> **Document extract**
----

Member of Parliament
- In office 2011 – December 2022

Personal details
- Born: 23 April 1973 Sandur, Faroe Islands, Faroe Islands
- Political party: People's Party (Fólkaflokkurin)
- Spouse: Anja Sandoy (née Sandá)

= Brandur Sandoy =

Faroese politician, sheep farmer, and businessman

Brandur Sandoy (born 23 April 1973 in Sandur, Faroe Islands) is a Faroese politician, sheep farmer and businessman. His surname is the same as the name of the island Sandoy, where he lives. He runs a sheep farm in Inni í Dal between Sandur and Skopun, near the school and football stadium of B71 Sandoy. He also runs a small business named BS-Smíð and rents a holiday home together with his wife Anja Sandoy, with whom he has three children: Várdis, Pauli and Pál. He is a former football player, he played for B71 Sandoy in the 1990s.

== Political career ==
Sandoy was elected to the town council of Sandur in November 2008 and took seat in the town council on 1 January 2009. At that time Páll á Reynatúgvu was mayor, but in October 2009 Brandur Sandoy became mayor. In November 2011 he became a member of the Faroese parliament representing People's Party (Fólkaflokkurin), the Løgting. He was not elected directly, but because his party the People's Party became a member of the coalition, three of the elected members of the People's Party became ministers and these persons who all were elected to the Løgting were granted leave from the Løgting which is common practise in the Faroe Islands. Sandoy took Jørgen Niclasen's seat, who became Finance Minister. He is member of the Committee of Justice (one of the standing committees of the Løgting), and vice member of The Welfare Committee and of the Committee on Fisheries and Industry. Sandoy is vice president of the West Nordic Council since January 2014.

----

> **To do**
[1] In the Brandur Sandoy biography, whose seat in the Løgting did Sandoy take?
[2] How would you render this sentence from the Brandur Sandoy biography in Spanish: "His surname is the same as the name of the island Sandoy, where he lives."?

----

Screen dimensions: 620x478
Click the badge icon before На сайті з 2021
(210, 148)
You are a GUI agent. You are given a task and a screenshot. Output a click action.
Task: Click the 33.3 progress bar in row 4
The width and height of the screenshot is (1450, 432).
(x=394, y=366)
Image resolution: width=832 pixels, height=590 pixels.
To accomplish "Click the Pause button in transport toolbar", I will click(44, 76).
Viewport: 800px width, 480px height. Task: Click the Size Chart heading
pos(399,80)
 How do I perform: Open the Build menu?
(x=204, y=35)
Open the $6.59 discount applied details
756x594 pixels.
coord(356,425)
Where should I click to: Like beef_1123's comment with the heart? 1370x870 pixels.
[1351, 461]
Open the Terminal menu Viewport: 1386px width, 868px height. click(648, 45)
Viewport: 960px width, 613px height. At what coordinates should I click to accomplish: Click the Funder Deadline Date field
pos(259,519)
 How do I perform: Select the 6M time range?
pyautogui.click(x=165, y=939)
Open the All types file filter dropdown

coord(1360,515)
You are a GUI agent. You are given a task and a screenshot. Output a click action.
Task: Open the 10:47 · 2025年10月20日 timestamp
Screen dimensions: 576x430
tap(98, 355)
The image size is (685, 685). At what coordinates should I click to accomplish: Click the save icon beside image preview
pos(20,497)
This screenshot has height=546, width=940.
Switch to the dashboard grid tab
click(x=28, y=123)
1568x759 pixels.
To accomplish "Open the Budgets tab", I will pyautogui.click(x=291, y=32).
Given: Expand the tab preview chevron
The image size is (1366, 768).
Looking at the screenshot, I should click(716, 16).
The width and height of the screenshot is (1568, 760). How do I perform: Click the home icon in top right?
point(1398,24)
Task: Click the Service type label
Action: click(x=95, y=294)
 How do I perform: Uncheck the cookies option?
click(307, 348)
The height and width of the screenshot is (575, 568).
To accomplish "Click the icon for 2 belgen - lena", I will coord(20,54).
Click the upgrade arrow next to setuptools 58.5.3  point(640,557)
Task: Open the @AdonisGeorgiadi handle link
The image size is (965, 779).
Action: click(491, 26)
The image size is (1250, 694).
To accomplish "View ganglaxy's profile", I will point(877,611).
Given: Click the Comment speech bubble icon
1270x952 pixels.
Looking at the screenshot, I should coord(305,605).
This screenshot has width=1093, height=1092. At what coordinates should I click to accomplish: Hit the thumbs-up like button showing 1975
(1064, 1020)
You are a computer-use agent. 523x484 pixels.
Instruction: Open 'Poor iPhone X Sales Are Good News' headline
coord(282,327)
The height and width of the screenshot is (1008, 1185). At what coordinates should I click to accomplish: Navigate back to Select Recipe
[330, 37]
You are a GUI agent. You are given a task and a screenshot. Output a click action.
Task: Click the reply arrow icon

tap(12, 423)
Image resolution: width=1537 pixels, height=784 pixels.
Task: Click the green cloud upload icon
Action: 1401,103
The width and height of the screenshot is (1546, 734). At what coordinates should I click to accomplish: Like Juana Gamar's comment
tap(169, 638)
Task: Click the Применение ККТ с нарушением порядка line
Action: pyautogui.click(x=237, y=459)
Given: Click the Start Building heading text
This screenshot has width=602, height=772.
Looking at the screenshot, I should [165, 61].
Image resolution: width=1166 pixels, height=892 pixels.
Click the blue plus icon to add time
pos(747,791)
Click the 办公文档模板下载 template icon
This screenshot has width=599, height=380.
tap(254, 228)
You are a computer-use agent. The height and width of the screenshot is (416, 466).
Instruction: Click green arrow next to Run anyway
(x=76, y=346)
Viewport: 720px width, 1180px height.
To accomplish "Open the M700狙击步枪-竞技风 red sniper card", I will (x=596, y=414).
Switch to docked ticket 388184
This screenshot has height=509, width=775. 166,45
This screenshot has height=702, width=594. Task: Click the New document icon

----

> **Responses to the tasks**
[1] Jørgen Niclasen's.

[2] Su apellido es el mismo que el nombre de la isla Sandoy, donde vive.